Forecaster Chris Brandolino.

Earth Sciences New Zealand's Chris Brandolino. File photo. Photo: NIWA

"Conditions in the tropical Pacific are trending toward La Niña, and that will influence weather across the Pacific, including New Zealand," he told RNZ.

But don't expect a quick change.

Brandolino said September would remain "exceptionally unsettled, stormy, dare I say," with strong westerlies dominating thanks to a sudden stratospheric warming event high above Antarctica.

That rare atmospheric jolt has helped fuel the relentless run of storms, and the impact will be felt, particularly in the South Island.

"We have to watch out for potentially some very heavy rain and strong, damaging wind later this weekend into next week," Brandolino warned.

"The top of the South Island and the West Coast are worth watching."

While September will stay rough, a shift should begin in early to mid-October.

"As we enter the month of October… maybe week two we'll start to see this transition to a more La Niña-like pattern," Brandolino said.

That means more settled, drier, warmer "happy weather," especially for the South Island heading into November and December.

What La Niña will actually deliver depends on where the high-pressure systems position themselves. If they sit closer to the Chatham Islands, the North Island could be more exposed to rain-bearing systems from the tropics, raising the risk of floods.

If the highs park over the South Island, they act like a shield, blocking those systems and favouring drier, sunnier conditions.

Brandolino pointed out that not all La Niña summers look the same.
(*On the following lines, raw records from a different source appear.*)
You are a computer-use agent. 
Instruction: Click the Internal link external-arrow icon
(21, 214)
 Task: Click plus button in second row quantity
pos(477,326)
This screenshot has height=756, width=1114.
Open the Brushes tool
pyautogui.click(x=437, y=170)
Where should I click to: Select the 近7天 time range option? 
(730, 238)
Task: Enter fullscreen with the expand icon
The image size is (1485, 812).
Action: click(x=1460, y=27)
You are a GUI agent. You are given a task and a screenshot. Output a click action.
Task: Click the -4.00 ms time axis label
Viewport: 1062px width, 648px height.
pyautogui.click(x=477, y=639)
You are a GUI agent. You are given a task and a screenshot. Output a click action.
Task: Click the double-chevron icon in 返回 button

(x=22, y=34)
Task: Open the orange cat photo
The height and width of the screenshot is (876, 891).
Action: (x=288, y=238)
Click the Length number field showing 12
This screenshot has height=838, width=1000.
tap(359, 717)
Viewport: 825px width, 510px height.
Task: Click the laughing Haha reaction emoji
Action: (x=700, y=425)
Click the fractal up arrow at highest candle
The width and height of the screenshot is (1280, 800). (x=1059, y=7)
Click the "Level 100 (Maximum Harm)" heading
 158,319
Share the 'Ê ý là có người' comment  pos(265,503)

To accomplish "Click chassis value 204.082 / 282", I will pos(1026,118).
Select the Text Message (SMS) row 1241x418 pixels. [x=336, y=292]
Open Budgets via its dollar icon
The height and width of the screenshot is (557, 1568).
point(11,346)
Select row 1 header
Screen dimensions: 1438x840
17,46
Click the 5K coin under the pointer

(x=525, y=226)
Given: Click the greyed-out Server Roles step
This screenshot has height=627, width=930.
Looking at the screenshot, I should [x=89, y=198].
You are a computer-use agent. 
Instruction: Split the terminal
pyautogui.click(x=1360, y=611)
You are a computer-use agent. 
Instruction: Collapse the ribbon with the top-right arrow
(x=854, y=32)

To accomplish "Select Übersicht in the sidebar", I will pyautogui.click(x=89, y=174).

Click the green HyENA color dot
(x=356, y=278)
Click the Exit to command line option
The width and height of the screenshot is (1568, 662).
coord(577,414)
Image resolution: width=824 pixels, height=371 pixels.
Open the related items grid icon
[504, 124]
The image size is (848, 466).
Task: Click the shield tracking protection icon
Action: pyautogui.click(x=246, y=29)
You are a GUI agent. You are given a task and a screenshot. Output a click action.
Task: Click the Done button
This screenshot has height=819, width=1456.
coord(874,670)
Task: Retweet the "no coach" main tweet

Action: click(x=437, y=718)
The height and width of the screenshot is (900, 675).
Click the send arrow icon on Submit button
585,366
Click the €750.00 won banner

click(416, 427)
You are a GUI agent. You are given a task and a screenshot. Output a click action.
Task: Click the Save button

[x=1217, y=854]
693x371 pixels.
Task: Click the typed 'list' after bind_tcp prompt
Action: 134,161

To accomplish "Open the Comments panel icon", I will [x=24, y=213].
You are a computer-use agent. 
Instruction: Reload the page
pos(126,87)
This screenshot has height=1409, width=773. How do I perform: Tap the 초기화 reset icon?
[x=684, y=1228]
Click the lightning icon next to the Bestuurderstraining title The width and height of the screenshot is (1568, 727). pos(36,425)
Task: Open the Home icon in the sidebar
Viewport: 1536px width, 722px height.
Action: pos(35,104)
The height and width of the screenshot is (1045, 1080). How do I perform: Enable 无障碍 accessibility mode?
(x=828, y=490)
The 2020-21 pattern brought dry, settled weather, while 2022-23 delivered the opposite: the Auckland Anniversary floods and Cyclone Gabrielle.

This year, Brandolino said the middle and latter part of spring should be more settled, while the New Year may bring new challenges.

"As we move past the Christmas and New Year period… we could see the north becoming more active.

"That could mean better chances for particularly heavy rainfall events, as we work our way through January and especially February.

"Whereas the South Island, especially the lower South Island and the western South Island, Otago, Fiordland, west coast of the South Island, they may see a continuation of dry weather, which sounds pretty good right about now.

"But if dry weather becomes, I guess, persistent and extended and prolonged, that can create things like drought… that's also something worth watching."